With her background in diverse cultures and languages, she identifies herself as “a multi-disciplinary creative who finds joy in creating various types of art, from handicrafts to dance to modeling to writing.”
She started learning Korean at age 13 when her Korean Canadian friend introduced her to K-pop. During her undergraduate studies, she was introduced to Korean translation by her classmate, leading her to join a media translation contest by the Literary Translation Institute of Korea in 2021, for which she made it into the top five finalists.
This year, she enrolled in a Korean translation course at the University of British Columbia run by professor Bruce Fulton, a noted Korean literary translator who himself won The Korea Times' translation contest three times in 1985, 1987 and 1989.
Pang translated novelist Kim Cho-yeop's short story "Why Don't The Pilgrims Come Back” for this year's contest.
Having been introduced to the novelist by Fulton during the course, the sci-fi story and the work of a female author intrigued her to work on Kim's piece.
“I found the epistolary framework refreshing and was intrigued by the first lines of the story. I wanted to know why Sophie had left, what sort of village she had run away from and where she was going,” she said.
She shared that finding the right balance between accurate translations while preserving the creativity of the original texts was challenging.
“I was very concerned about over-translating and taking too much creative liberty, because I had heard about the controversy and backlash over the English translation of Han Kang's 'Vegetarian' some years ago. At the same time, I didn't want my translation to become stilted and awkward by following the Korean too closely,” she said.
“Deciding how to render the special scientific terms and terms invented by the author also proved to be an interesting challenge. I suppose that's where my experience in both conducting research as a scientific translator and thinking creatively as an artist helped.”
When asked how she defines a good translation, she answered it is about capturing the accurate sensitivity that the original text intended to deliver rather than offering a direct interpretation.

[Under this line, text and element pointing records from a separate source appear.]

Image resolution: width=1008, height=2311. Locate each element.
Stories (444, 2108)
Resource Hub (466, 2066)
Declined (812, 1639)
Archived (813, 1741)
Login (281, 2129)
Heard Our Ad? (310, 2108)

“I think that a great translation walks the razor-thin line between accurately rendering the intended meaning of the original and evoking the sensation/sense of the source text rather than a word-for-word interpretation,” she said.
“It also flows smoothly and lyrically, striving to replace the linguistic or stylistic conventions of the source language that would make the text awkward for target readers to read, with devices that are natural in the target language. Lastly, a good translation knows when and how to make explicit what is typically implicit to the audience in the source culture, and vice versa.”